Thursday, July 31, 2014

Outer Beauty, Inner Beast: Nags Head Golf Links in NC's Outer Banks

Nags Head Golf Links in North Carolina’s Outer Banks takes on entirely different appearances from day to day — sometimes even moment to moment

(OUTER BANKS, N.C.) — With beach chairs in tow, a man and woman begin their plodding descent from atop Jockey’s Ridge — the tallest natural sand dune in the Eastern United States. Their sunset-seeking mission has just been cut short by the rumble of an approaching thunderstorm. Sand beneath their feet, a memorable day of vacation slowly shifts into nighttime mode across North Carolina’s Outer Banks.

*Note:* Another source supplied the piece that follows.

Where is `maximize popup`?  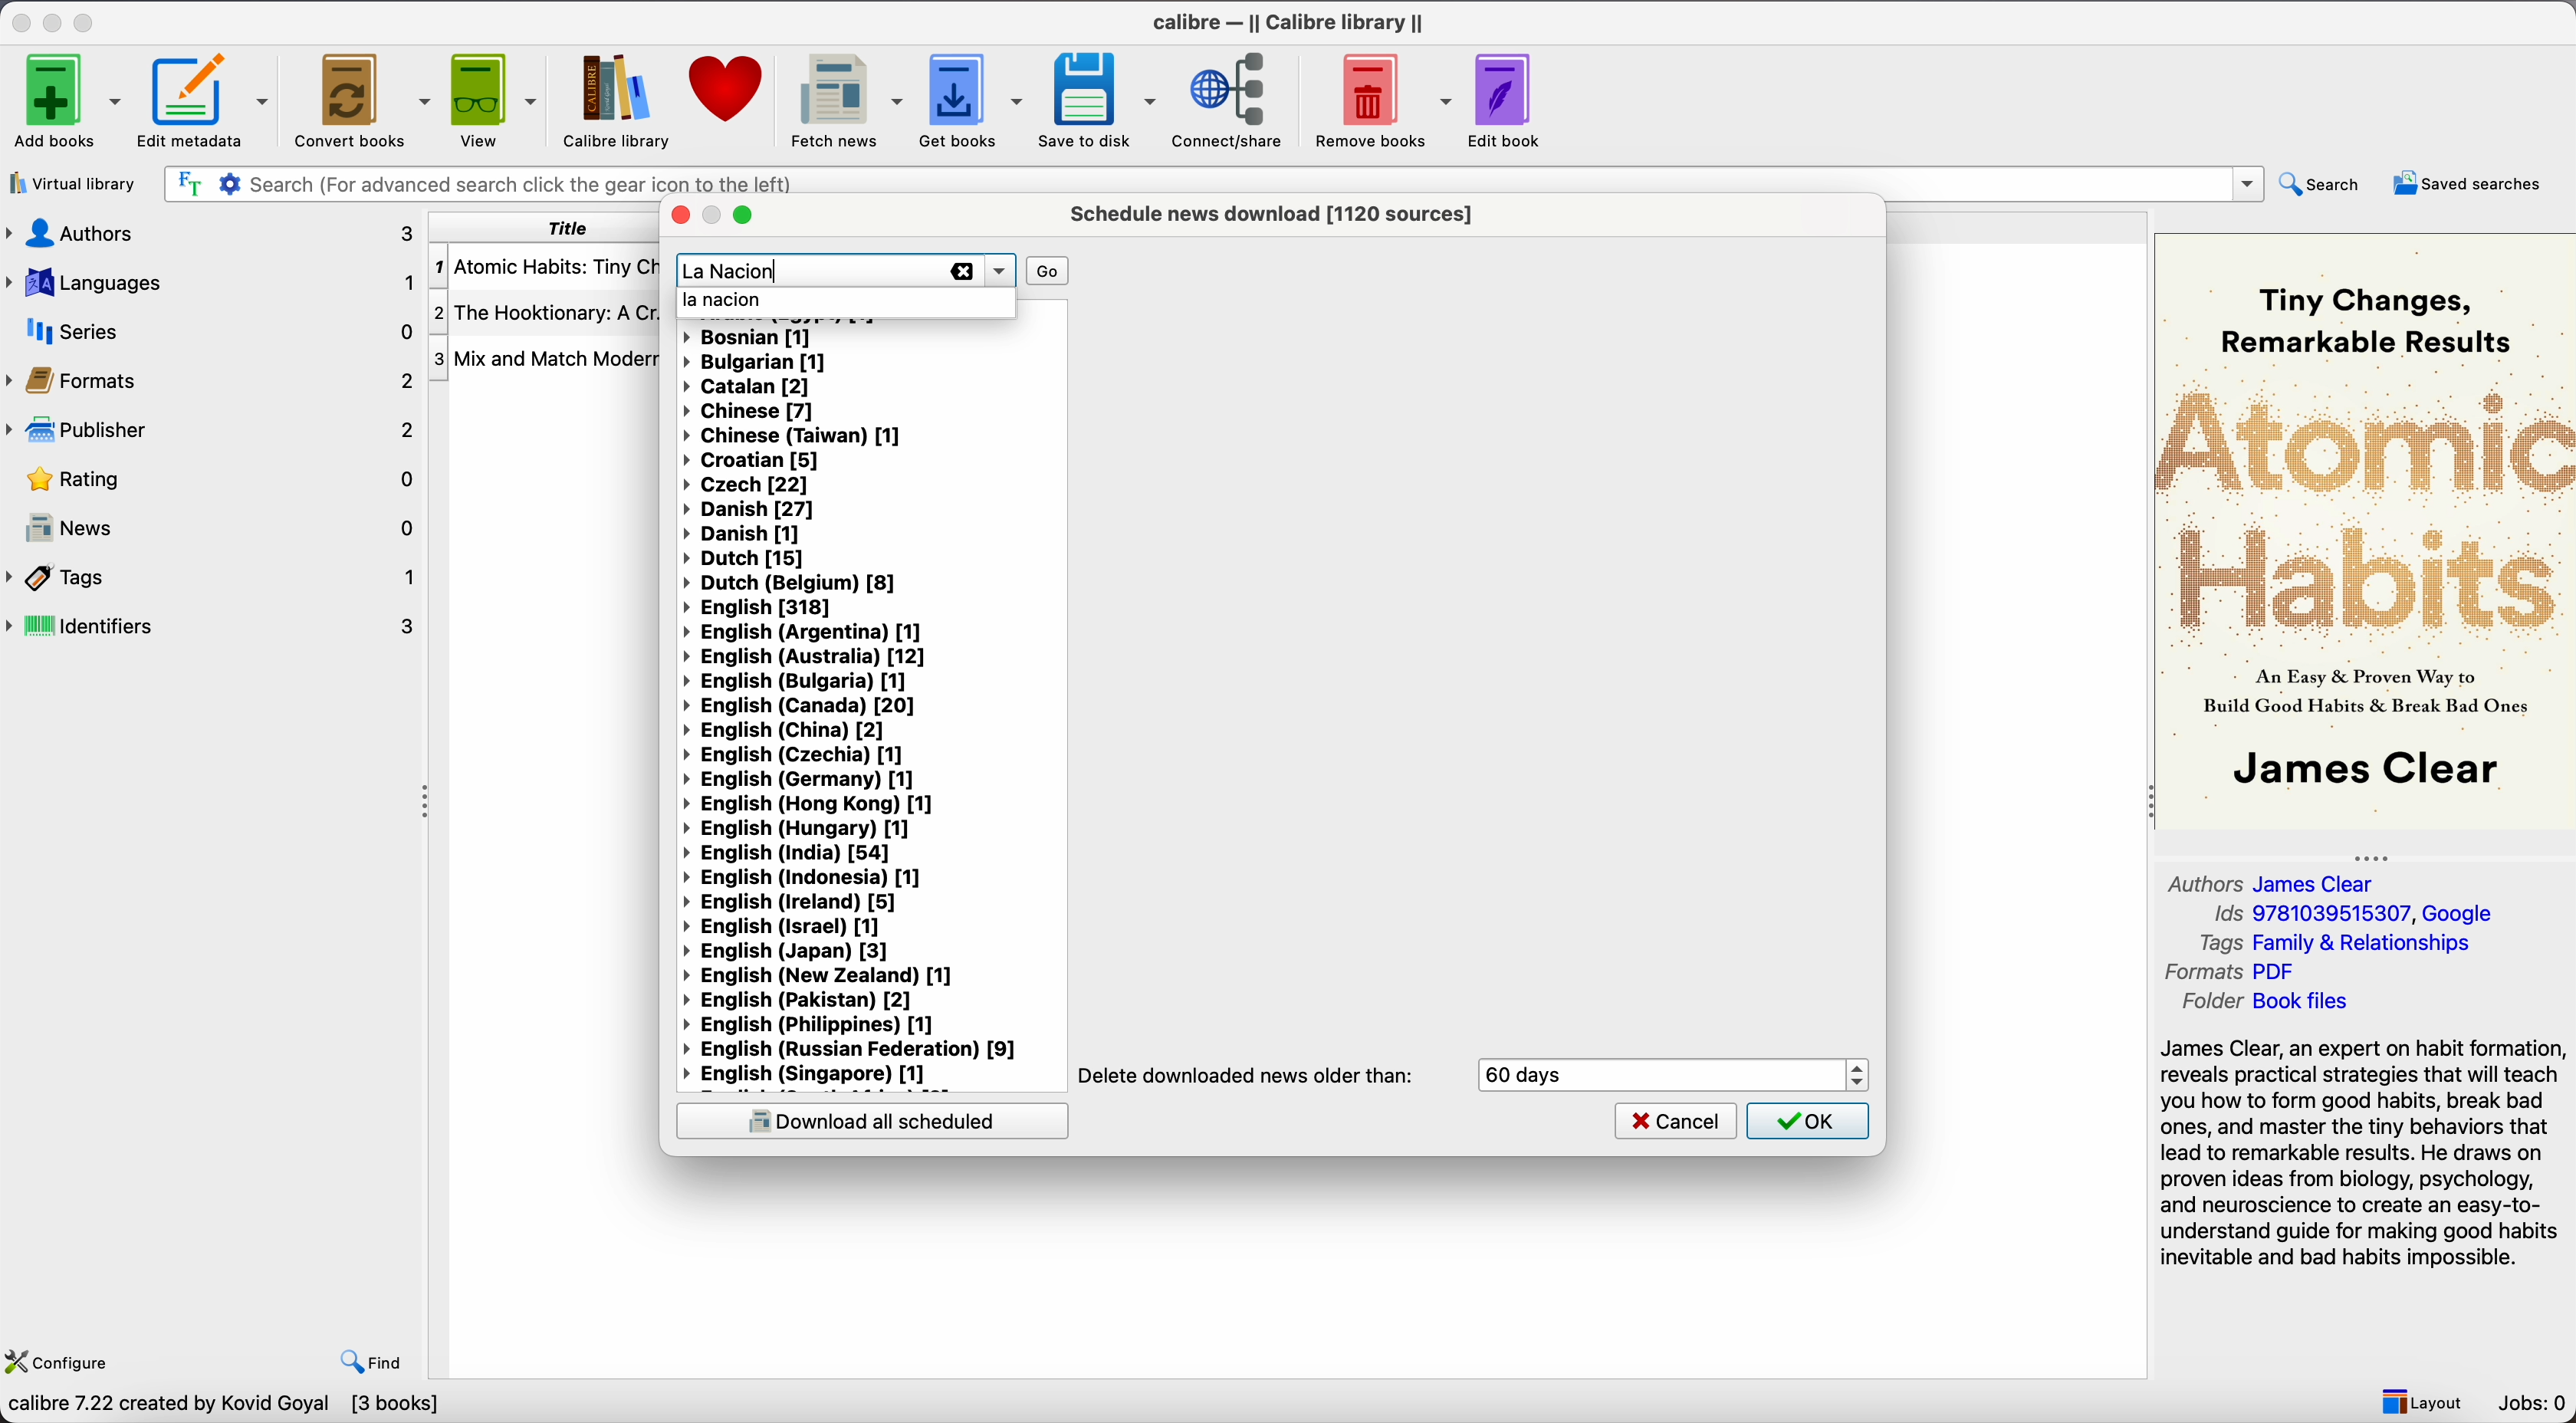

Just a few miles south, the Nags Head Golf Links staff shutters its sound-side clubhouse as the storm begins to touch the plush, green-carpeted landscape. With their last golf cart safely tucked away after a day of calm, the attendants depart for home; fully anticipating entirely different conditions the subsequent morning.

A “cold front” passing through that night does indeed brings a different look, feel and challenge to Nags Head the following day. With its guard down just hours prior, Nags Head was vulnerable to well-executed tee balls, feathered iron shots and precisely-read putting strokes. Today, with whitecaps lapping on the Roanoke Sound, temperatures “only” in the 70s and the wind blowing steadily across well-manicured fairways, the strategy is vastly different. It is British Open interpretation golf — windbreakers and wind-breaking shots; a feast of 9-iron knockdowns.

One day the beauty, the next day the beast. Such is the golf life for nearly 6,200 yards out on a barrier island.

The central portion of OBX is considered the town of Nags Head along with neighboring Kitty Hawk and Kill Devil Hills. It is a land of cottages and small hotels, crafted in a style often copied by beach home designs up and down the East Coast.

OBX is a region defined by its numbers. You always know where you are by its mileposts. At milepost 4 there’s Barefoot Bernie’s, a popular restaurant/bar. At No. 6 you can take in a movie. At No. 7, you can shop the island’s only department store, a Belk. At No. 8 there is the Wright Brothers’ Monument. At No. 12 looms Jockey’s Ridge.

Nags Head, with it small-town atmosphere and family operated businesses, comprises 6.5 miles of territory. Eleven miles of ocean slap up against Nags Head beachfront.

The number 12 is the amount of years Randy Hall has been working as a starter at Nags Head Golf Links — which, incidentally, rolls past milepost 15. The Rocky Mount native migrated to the beach shortly after graduating from high school off the lure of surfing. That was in the early ’70s. With surfing now in his past, he now spends much of his time working and playing at golf.

“It seems so long ago, I can’t even relate to there [life in the Carolina interior],” Hall said.

The Nags Head motif is often borrowed though rarely duplicated. Almost no one can match the style of golf found at Nags Head Golf Links. A unique piece of property enabled designer Bob Moore to craft a landscape and environment that is indeed a one-of-a-kind opportunity for those who love the game. The Scottish-style approach is challenging and awe inspiring all in one.

“A group of professional surfers from Southern California came out here a few years back and the one comment they made to me was, ‘Wow, the East Coast is not what we expected,’” Hall said. “They were impressed by the coloration of sunsets and the beauty of the golf course. It just wasn’t what they had expected when leaving the West Coast.”

The Outer Banks, with its constantly shifting sand and changing forecasts, is known for is adaptability. The same goes for Nags Head Golf Links.

“The course has been opened up a lot since I started playing here,” Hall said. “They’ve done that to improve the pace of play. There are a lot more areas now for you to land the ball and play out of instead of having it end up in the junk.”

Still, Nags Head is a layout you need to play a few times before you truly find yourself at ease.

“I call it having ‘golfer’s remorse,’ like buyer’s remorse,” Hall said. “After you have played it for the first time, you often end up saying to yourself, ‘I wish I’d played it that way, or I wish I’d aimed over there.’ Golfer’s remorse. With its killer views and mystery-around-every bend design, it’s definitely a course you need to come back to — and you’ll do better.”